* _Sélection_:
========
Les rues pavées, le tram qui serpente, la mer en arrière-plan. Une lumière unique, une chaleur enveloppante. Et au loin, une mélodie entêtante, qui vibre d'émotions. Du fado, forcément. Mais sous le vernis de la carte postale, la Lisbonne de 1968 étouffe sous la dictature sans fin de Salazar. Fernando semble en avoir pris son parti : ce quadragénaire médecin soigne les bourgeoises comme les tortionnaires, dont son propre frère, membre de la police politique. Tandis que le souvenir de sa jeunesse militante, quand il bravait l'interdit par conviction autant que par amour pour la belle Marisa, ne cesse de le hanter.
On connaissait Nicolas Barral dessinateur parodiste (Baker Street et Les aventures de Philip et Francis, avec Pierre Veys), scénariste jeunesse sur Mon pépé est un fantôme, binôme efficace de Tonino Benacquista (Dieu n'a pas réponse à tout, Les cobayes) ou repreneur de l'univers de Tardi développé autour de Nestor Burma. Le voilà qui se lance, enfin, dans un long projet en solo, sur le pays de son épouse, le Portugal. Et plus précisément sur le régime de Salazar, déjà sujet du roman d'Antonio Tabucchi Pereira prétend (adapté en BD par Pierre-Henry Gomont en 2016, chez Sarbacane), dont l'antihéros le fascinait. Inspiré, Nicolas Barral construit une fiction historique interrogeant les motivations de la résistance et les raisons de la résignation. « Mon hypothèse est que le consentement est dans la nature des Portugais, glisse un révolutionnaire de l'ombre. N'ayant jamais connu que la dictature, nous avons appris à nous contenter du bonheur que Salazar nous octroie... »
========
* _Extrait de données_:
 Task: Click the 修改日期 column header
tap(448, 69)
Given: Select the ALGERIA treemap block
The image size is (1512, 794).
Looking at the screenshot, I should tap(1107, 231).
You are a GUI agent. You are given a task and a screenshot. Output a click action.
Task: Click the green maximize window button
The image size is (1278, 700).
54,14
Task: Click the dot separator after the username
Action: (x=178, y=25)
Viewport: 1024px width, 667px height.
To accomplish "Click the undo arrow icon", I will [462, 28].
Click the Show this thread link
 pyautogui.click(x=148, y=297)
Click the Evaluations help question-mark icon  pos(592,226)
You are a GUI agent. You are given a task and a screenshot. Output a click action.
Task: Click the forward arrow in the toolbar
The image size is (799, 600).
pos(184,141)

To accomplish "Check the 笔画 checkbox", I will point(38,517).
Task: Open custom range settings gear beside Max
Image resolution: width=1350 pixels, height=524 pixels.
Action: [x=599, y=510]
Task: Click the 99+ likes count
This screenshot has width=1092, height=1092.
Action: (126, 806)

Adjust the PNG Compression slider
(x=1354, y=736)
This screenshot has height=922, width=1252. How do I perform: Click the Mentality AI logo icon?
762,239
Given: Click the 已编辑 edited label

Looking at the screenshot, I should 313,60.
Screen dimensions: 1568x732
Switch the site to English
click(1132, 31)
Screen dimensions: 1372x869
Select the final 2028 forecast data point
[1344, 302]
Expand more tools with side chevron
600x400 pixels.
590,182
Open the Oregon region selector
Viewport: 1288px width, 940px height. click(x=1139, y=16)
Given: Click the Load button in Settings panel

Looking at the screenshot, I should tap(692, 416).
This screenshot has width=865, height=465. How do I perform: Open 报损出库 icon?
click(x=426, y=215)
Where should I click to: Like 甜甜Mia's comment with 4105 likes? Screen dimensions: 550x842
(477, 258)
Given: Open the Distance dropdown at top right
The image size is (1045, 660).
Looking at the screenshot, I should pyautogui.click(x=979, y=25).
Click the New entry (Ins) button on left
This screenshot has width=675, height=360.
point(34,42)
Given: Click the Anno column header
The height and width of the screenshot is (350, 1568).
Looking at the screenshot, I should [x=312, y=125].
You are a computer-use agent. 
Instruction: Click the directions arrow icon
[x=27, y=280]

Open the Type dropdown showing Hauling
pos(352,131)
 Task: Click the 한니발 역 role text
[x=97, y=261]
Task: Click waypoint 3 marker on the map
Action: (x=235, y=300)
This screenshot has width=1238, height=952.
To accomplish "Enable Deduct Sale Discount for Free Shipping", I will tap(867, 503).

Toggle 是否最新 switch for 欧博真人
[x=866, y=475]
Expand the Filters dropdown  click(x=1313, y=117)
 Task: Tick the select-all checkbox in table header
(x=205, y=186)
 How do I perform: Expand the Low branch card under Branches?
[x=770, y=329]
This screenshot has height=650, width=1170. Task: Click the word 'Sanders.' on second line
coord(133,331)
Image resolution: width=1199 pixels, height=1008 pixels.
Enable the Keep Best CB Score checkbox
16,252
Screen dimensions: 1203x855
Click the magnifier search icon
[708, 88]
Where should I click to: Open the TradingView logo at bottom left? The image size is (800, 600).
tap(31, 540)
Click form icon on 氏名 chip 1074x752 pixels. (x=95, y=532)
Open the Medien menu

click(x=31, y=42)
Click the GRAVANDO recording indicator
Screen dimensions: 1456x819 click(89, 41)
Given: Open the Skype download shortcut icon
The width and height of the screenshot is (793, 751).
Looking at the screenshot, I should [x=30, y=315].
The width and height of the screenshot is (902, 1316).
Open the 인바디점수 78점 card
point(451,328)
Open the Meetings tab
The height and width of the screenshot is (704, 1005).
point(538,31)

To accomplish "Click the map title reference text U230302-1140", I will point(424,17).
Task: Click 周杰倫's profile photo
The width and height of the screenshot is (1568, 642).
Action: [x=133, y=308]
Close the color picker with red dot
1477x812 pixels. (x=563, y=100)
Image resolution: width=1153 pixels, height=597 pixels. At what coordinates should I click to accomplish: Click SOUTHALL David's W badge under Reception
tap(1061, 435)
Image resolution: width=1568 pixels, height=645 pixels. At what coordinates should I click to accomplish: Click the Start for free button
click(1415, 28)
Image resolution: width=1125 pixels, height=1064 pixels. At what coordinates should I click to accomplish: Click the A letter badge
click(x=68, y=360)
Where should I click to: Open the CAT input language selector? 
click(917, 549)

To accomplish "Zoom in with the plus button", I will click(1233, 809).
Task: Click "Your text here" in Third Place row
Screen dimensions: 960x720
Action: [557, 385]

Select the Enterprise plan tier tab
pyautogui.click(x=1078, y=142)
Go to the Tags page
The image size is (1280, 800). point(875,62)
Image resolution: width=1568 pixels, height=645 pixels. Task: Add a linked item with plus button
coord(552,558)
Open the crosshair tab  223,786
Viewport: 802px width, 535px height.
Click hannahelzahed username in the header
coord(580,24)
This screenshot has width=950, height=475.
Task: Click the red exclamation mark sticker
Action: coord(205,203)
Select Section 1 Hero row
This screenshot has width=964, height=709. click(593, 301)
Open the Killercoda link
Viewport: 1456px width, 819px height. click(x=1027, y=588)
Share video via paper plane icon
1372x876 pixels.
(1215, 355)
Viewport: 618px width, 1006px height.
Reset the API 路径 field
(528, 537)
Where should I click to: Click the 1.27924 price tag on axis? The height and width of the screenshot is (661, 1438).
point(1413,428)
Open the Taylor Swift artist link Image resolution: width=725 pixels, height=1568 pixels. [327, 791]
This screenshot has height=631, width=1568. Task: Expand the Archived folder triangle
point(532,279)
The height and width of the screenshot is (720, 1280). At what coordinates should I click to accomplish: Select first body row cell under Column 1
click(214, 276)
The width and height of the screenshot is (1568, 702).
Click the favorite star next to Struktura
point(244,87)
========
* _À faire_:
**a.** Énumère tous les titres d'œuvres antérieures de Nicolas Barral mentionnés dans la sélection.
**b.** Transcris mot pour mot, dans la sélection, tout ce qui va de « Les rues pavées, le » jusqu'à « de le hanter. ».

* _Réponses_:
**a.** Baker Street, Les aventures de Philip et Francis, Mon pépé est un fantôme, Dieu n'a pas réponse à tout, Les cobayes

**b.**
Les rues pavées, le tram qui serpente, la mer en arrière-plan. Une lumière unique, une chaleur enveloppante. Et au loin, une mélodie entêtante, qui vibre d'émotions. Du fado, forcément. Mais sous le vernis de la carte postale, la Lisbonne de 1968 étouffe sous la dictature sans fin de Salazar. Fernando semble en avoir pris son parti : ce quadragénaire médecin soigne les bourgeoises comme les tortionnaires, dont son propre frère, membre de la police politique. Tandis que le souvenir de sa jeunesse militante, quand il bravait l'interdit par conviction autant que par amour pour la belle Marisa, ne cesse de le hanter.